Adsorption kinetics and thermodynamics of Fe3O4-nanoparticle-based detoxification of process inhibitors in pretreated waste potato peel hydrolysate

Abstract

This study evaluates the efficiency of Fe₃O₄ nanoparticle adsorbent based on contact time, pH, temperature, inhibitors' initial concentration and nanoadsorbent dosage in the removal of inhibitory compounds (ICs) in pretreated waste potato peel hydrolysate using batch adsorption studies. The results revealed chemisorptive interaction between the nanoadsorbent and the ICs.

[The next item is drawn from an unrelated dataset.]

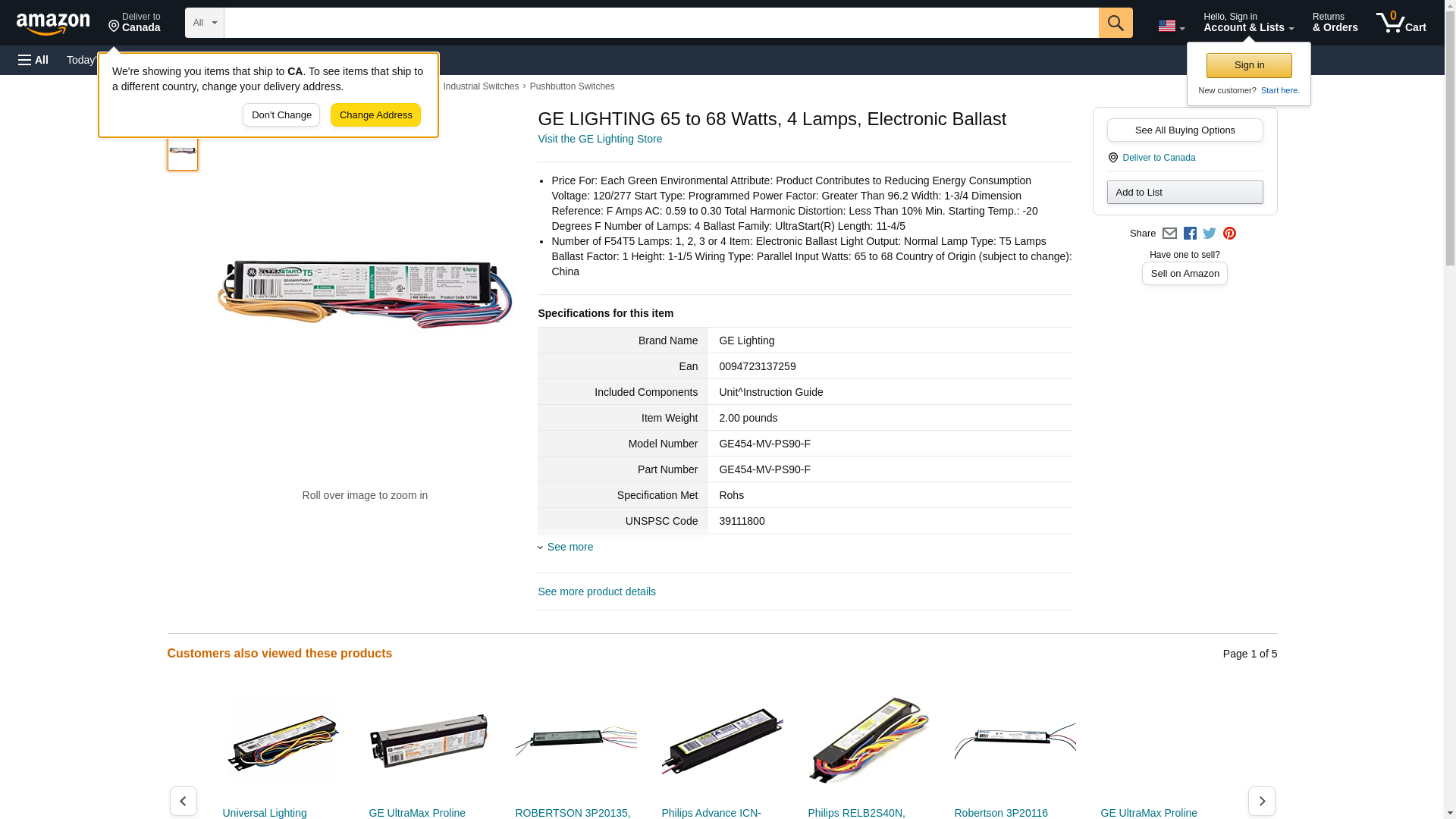Select the ballast product thumbnail
The width and height of the screenshot is (1456, 819).
[x=183, y=150]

The adsorption of phenol and HMF closely followed the Langmuir model (R² = 0.997 and 0.966, respectively). Meanwhile, acetic acid and formaldehyde adsorption followed the Freundlich model (R² = 0.985 and 0.980, respectively), whereas furfural followed the Temkin model (R² = 0.970). Moreover, the ΔG⁰ (the thermodynamics) decreased with increasing temperature, implying that the nature of the adsorption process is spontaneous (shown by ΔS⁰) and endothermic (indicated by ΔH⁰), except for furfural inhibitor. Fe₃O₄-nano-based adsorbent demonstrates a multi-adsorption mechanism capable of both uniform and variable binding, primarily relying on strong interactions with adsorbate molecules, which is consistent with chemisorptive mechanisms.